"La corrispondenza" di Tornatore: una meditazione sulla morte e sull'amore

Un film in cui materia e spirito danzano in maniera struggente, ma il cui risultato artistico resta un po' schiacciato dalle alte ambizioni semantiche

"La corrispondenza" di Tornatore: una meditazione sulla morte e sull'amore

La riconoscenza per il valore dei lavori precedenti non basterà neppure allo spettatore più affezionato a Tornatore per ottenebrare quella che è un’evidenza che si para davanti agli occhi: "La corrispondenza", il nuovo titolo del regista appena uscito nelle sale, non è certo il suo film migliore.

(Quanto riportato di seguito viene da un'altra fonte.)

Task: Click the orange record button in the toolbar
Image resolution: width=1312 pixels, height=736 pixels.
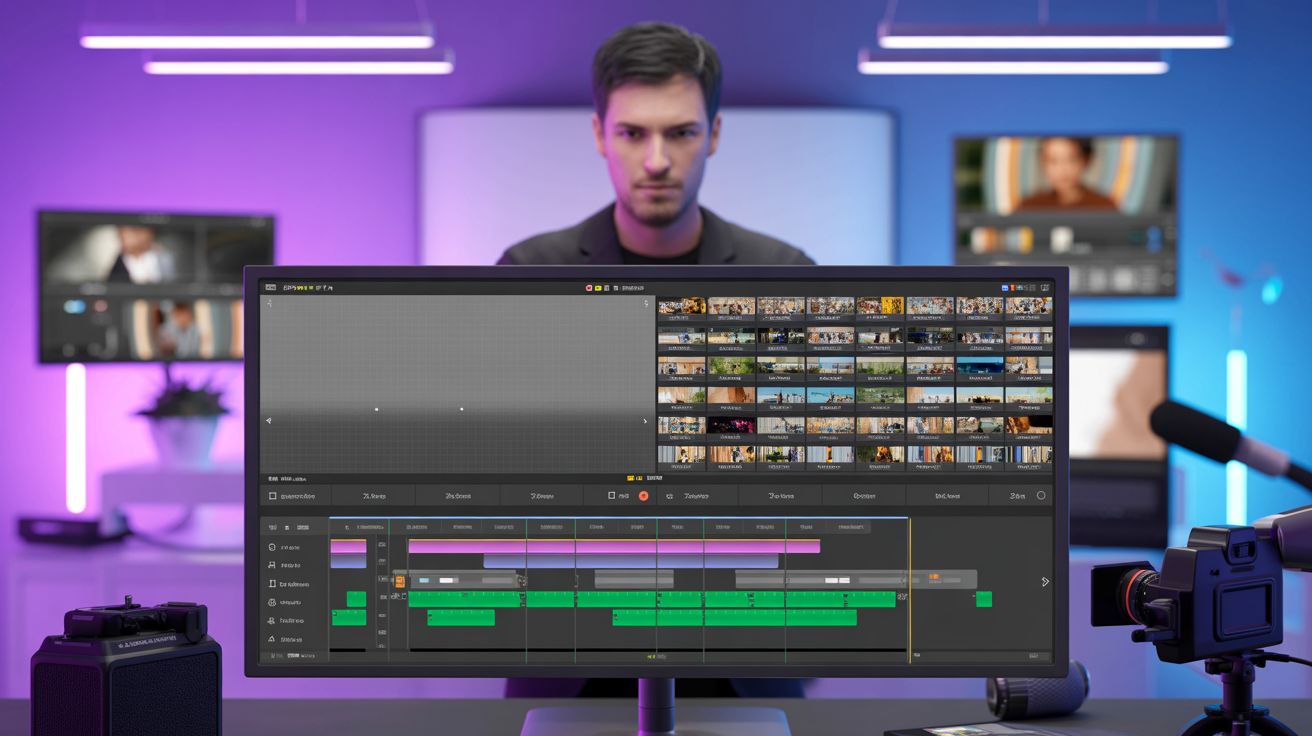Action: point(643,496)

Vale comunque la pena di vederlo per le tematiche e i significati, alcuni forse addirittura inconsapevoli, cui quest’opera imperfetta ha il potere di rimandare. Parlare di cielo, infinito, amore, eternità, presenza e assenza, significa infatti dare l'occasione al pubblico di riscoprire un anelito interiore alle "cose alte" troppo spesso soffocato dalla mediocrità del quotidiano. Amy (Olga Kurlyenko) è una studentessa universitaria fuori corso che si guadagna da vivere facendo la controfigura in pericolose scene d'azione per cinema e tv. Da sei anni ha una relazione con un uomo sposato, Ed, professore di astrofisica: i due si incontrano di rado ma intrattengono una fitta comunicazione amorosa fatta di sms, videochat, telefonate, lettere e pacchi postali. Improvvisamente l'uomo diventa irreperibile. Eppure ad Amy continuano ad arrivare e-mail e Cd-Rom da parte sua. Un evento decisivo deve aver cambiato le "regole" della loro corrispondenza.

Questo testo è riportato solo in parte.